SOURCE MATERIAL below:
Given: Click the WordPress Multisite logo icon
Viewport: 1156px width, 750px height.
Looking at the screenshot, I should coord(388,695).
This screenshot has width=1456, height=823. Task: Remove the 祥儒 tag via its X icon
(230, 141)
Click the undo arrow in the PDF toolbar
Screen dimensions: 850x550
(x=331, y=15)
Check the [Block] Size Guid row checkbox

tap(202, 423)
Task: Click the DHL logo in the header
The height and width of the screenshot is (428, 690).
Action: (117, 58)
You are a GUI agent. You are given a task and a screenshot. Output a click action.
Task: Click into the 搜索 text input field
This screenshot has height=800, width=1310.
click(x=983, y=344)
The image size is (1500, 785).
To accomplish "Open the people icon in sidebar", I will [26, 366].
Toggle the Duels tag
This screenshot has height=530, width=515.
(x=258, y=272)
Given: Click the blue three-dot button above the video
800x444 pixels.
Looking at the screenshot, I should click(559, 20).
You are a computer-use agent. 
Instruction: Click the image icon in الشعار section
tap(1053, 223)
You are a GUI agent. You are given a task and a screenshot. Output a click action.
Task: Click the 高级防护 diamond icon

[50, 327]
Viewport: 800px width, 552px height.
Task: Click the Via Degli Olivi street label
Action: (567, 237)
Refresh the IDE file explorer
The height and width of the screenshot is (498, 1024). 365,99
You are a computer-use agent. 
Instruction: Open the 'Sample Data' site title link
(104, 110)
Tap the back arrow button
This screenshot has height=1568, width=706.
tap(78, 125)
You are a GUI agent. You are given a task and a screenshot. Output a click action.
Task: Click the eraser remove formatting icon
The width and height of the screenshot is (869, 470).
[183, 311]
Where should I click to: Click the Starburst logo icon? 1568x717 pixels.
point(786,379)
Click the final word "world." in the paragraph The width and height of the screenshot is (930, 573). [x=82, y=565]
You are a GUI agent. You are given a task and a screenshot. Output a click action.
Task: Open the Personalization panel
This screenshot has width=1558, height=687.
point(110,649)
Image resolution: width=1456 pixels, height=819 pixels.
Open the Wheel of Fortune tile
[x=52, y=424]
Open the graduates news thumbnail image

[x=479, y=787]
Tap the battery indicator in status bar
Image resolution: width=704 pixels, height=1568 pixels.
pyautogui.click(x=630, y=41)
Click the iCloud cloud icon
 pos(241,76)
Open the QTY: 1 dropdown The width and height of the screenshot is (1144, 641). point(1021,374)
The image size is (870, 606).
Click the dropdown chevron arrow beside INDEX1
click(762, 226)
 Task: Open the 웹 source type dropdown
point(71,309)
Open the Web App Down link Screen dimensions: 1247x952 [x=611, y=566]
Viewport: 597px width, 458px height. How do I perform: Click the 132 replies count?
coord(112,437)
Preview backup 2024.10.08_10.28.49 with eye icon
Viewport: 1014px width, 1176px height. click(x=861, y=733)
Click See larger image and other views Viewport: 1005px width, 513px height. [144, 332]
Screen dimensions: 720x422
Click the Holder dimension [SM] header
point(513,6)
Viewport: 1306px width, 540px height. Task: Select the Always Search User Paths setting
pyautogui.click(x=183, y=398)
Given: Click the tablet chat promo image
End of SOURCE MATERIAL.
#### YOUR GOAL:
Reproduce all the data precisely, word for word.

#### EXERCISE OUTPUT:
Given: Click the WordPress Multisite logo icon
Viewport: 1156px width, 750px height.
Looking at the screenshot, I should coord(388,695).
This screenshot has width=1456, height=823. Task: Remove the 祥儒 tag via its X icon
(230, 141)
Click the undo arrow in the PDF toolbar
Screen dimensions: 850x550
(x=331, y=15)
Check the [Block] Size Guid row checkbox

tap(202, 423)
Task: Click the DHL logo in the header
The height and width of the screenshot is (428, 690).
Action: (117, 58)
You are a GUI agent. You are given a task and a screenshot. Output a click action.
Task: Click into the 搜索 text input field
This screenshot has height=800, width=1310.
click(x=983, y=344)
The image size is (1500, 785).
To accomplish "Open the people icon in sidebar", I will [26, 366].
Toggle the Duels tag
This screenshot has height=530, width=515.
(x=258, y=272)
Given: Click the blue three-dot button above the video
800x444 pixels.
Looking at the screenshot, I should click(559, 20).
You are a computer-use agent. 
Instruction: Click the image icon in الشعار section
tap(1053, 223)
You are a GUI agent. You are given a task and a screenshot. Output a click action.
Task: Click the 高级防护 diamond icon

[50, 327]
Viewport: 800px width, 552px height.
Task: Click the Via Degli Olivi street label
Action: (567, 237)
Refresh the IDE file explorer
The height and width of the screenshot is (498, 1024). 365,99
You are a computer-use agent. 
Instruction: Open the 'Sample Data' site title link
(104, 110)
Tap the back arrow button
This screenshot has height=1568, width=706.
tap(78, 125)
You are a GUI agent. You are given a task and a screenshot. Output a click action.
Task: Click the eraser remove formatting icon
The width and height of the screenshot is (869, 470).
[183, 311]
Where should I click to: Click the Starburst logo icon? 1568x717 pixels.
point(786,379)
Click the final word "world." in the paragraph The width and height of the screenshot is (930, 573). [x=82, y=565]
You are a GUI agent. You are given a task and a screenshot. Output a click action.
Task: Open the Personalization panel
This screenshot has width=1558, height=687.
point(110,649)
Image resolution: width=1456 pixels, height=819 pixels.
Open the Wheel of Fortune tile
[x=52, y=424]
Open the graduates news thumbnail image

[x=479, y=787]
Tap the battery indicator in status bar
Image resolution: width=704 pixels, height=1568 pixels.
pyautogui.click(x=630, y=41)
Click the iCloud cloud icon
 pos(241,76)
Open the QTY: 1 dropdown The width and height of the screenshot is (1144, 641). point(1021,374)
The image size is (870, 606).
Click the dropdown chevron arrow beside INDEX1
click(762, 226)
 Task: Open the 웹 source type dropdown
point(71,309)
Open the Web App Down link Screen dimensions: 1247x952 [x=611, y=566]
Viewport: 597px width, 458px height. How do I perform: Click the 132 replies count?
coord(112,437)
Preview backup 2024.10.08_10.28.49 with eye icon
Viewport: 1014px width, 1176px height. click(x=861, y=733)
Click See larger image and other views Viewport: 1005px width, 513px height. [144, 332]
Screen dimensions: 720x422
Click the Holder dimension [SM] header
point(513,6)
Viewport: 1306px width, 540px height. Task: Select the Always Search User Paths setting
pyautogui.click(x=183, y=398)
Given: Click the tablet chat promo image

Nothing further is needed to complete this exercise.